[TASK]:
From the Lee Black interview below, extract verbatim the passage that begins with the words containing "Black is also" and ends with "for church choirs.".

[PAGE]:
Legacy Five vocalist Lee Black has released his solo album Beloved. Comprising of 11 modern hymns, the album features some of Black's finest compositions, especially the thank-filled "Giver of Good Things" and the moving title track "Beloved." To purchase the album, click HERE.
Black is also a prolific songwriter in Southern Gospel music. His first cut was on the first Brian Free and Assurance project in 1993. His songs have also been featured on albums by Legacy Five, The Booth Brothers, Greater Vision, Triumphant, Ernie Haase and Signature Sound, The Crabb Family, The Oak Ridge Boys, KP&NR, and many others. He has also written extensively for church choirs.
Q: Lee, thank you for doing this interview with us. Let's start with yourself: when and how did you first discover your gift of songwriting?
I dreamed about being a writer from the time I was a little kid. My parents took me to England when I was about eight years old; and I have a vivid memory of being in a London book store with my father. He was looking for a book titled "To Kill A Mockingbird." When I asked why, he explained that the author, Nelle Harper Lee, was a family friend and from our hometown. He just wanted another copy bought in London. Something about that ignited a spark in me. I didn't know anything about the book, and it would be years later before I read it, but it made me want to be a writer. I was fascinated that someone from my little town of Monroeville, AL could have written a book that people around the world wanted to read!
Growing up, I was something of a loner... spending a lot of time reading and making up little stories... writing. Initially I wanted to be a journalist. As my love of music grew, the writing morphed into songwriting. My first attempts at songwriting were cheesy, poorly written pop love songs that have, thankfully, been lost to time. Haha!Q: What was your first cut as a songwriter? Tell us a little about the song.

Data extracted from a collection
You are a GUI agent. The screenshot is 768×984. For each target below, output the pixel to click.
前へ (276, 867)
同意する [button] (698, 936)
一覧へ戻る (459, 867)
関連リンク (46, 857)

[EXERCISE ANSWER]:
Black is also a prolific songwriter in Southern Gospel music. His first cut was on the first Brian Free and Assurance project in 1993. His songs have also been featured on albums by Legacy Five, The Booth Brothers, Greater Vision, Triumphant, Ernie Haase and Signature Sound, The Crabb Family, The Oak Ridge Boys, KP&NR, and many others. He has also written extensively for church choirs.